Two thousand years of history, dream and tradition.
Verona is the city where Shakespeare set the most famous love story in the world: Juliet and Romeo.
Troubled history, you’re right, but do not let yourself be impressed, indeed if you are a passionate about history, art, or good food and events, Verona will satisfy you.

I want to give you a few stalks, but good.
This small itinerary has been my “track” and I hope it will be useful to you as well.
Keep in mind that Verona is full of ZTL areas so I suggest you eliminate the idea of using the car. In fact, you get comfortable shoes and take advantage of changing perspective, or alternatively you could hire a bicycle, a pedal is always enjoyable.

We start from piazza Brà, the pulsating heart of the city: here you will find the Arena watched south and east by the Grand Guard and Palazzo Barbieri.

Piazza Brà is not only home to history but is also the ideal place to have a drink and stroll in the evening if you do not want to venture into the streets of the city after a ‘wild’ day of sightseeing or simply invaded this place.

Circumnavigate the arena as if you were Magellan until you find Mazzini.
From there, go until you find the square of the Herbs: you will put a bit, not so much for distance, but rather for the many stores that will appeal to you shopping.
Once you arrive, however, you will find yourself in what was in the age of the Forum of Verona, surrounded by the most elegant palaces in the city. The center of the square of the Erbe is dominated by the fountain of the Madonna of Verona, built in the 14th century, and if you look around you will surely also see the Ancient Column or Capitello a marble canopy where the rulers went up to talk to the people (and where they came exposed the heads of the condemned to death after execution).

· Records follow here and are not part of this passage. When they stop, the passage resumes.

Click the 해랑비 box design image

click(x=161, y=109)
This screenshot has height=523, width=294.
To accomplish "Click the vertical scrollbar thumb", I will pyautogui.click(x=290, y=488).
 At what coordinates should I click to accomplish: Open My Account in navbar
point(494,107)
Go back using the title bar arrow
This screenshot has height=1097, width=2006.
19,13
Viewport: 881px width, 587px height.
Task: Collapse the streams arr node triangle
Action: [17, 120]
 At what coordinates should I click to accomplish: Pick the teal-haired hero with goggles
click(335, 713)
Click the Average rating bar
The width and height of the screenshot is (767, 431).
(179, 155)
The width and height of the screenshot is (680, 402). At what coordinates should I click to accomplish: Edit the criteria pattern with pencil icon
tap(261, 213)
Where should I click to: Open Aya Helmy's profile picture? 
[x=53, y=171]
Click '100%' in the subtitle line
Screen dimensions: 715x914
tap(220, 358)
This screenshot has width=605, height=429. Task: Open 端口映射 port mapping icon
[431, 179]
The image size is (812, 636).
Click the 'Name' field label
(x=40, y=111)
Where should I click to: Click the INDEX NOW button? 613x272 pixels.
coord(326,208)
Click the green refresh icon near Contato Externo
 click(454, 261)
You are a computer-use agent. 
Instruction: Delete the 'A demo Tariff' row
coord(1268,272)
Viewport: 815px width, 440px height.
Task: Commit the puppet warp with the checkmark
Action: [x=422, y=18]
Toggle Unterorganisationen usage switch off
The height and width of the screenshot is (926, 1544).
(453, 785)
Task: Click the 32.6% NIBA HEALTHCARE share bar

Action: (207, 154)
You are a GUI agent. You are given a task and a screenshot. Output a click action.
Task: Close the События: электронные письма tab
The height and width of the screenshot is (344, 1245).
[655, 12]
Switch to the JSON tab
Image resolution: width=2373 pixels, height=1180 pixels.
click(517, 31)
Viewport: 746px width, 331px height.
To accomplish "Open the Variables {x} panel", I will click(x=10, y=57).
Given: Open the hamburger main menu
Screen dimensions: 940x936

The central part is full of stalls selling gourmet food and local items.
But if you believe that the temptation to yield to good Veronese cooking is limited to this, you are wrong!
Throughout the center you will find restaurants, taverns and inns waiting for you to sit back and enjoy the typical dishes of the place. Also in this regard I have a passionate advice for you: if you are in Verona at Christmas, ask to taste the typical Nadalin sweetness of the city. It’s exquisite!

Verona … I bet you will not only visit it, so I have something to talk to you about (and you will love it if the idea of walking does not make you excited).

Think about it: What’s more romantic than running the city comfortably seated on an elegant vintage car?

This tour has been organized to include the main squares, places of interest and the sweetest alleys. Needless to say how many times I have stopped the driver to take photographs of the lungadige, the historic palaces and the glimpses of a more intimate Verona that slowly unfolded in my eyes.
Arrived at the famous ”veron” under which Romeo sang love phrases to the beautiful Capuleti, however, I really did not know what to say.
If I chose the city for a statement, this is the time and place to take courage: Carpe Diem!
If you are a Shakespeare fan, and you already know that you will have eyes only for the Juliet statue and for the stage of the most famous love story in the world, you will come to tears of emotion, as happened to me.
Know that Juliet’s home hosts a museum open to the public, and without you being mad at looking for them, I tell you that the timetables are as follows:
Monday from 1:30 pm to 7:30 pm
from Tuesday to Sunday from 8.30 am to 7.30 pm
(Remember that the last entry is at 6:45 pm)

I hope you will have time to visit many more things than I could write to you.

Piazza dei Signori, where there is a colossal Carrara marble statue dedicated to Dante, Palazzo degli Scaligeri, Lords of Verona until 1387, Santa Maria Antica, the private chapel of the palace, where the Arches Scaligere, a complex funerary signed by the charming Italian gothic style, and still the Capitanio Palace, the Lamberti Tower …

In short, Verona has things to show you! What are you still standing in front of the screen?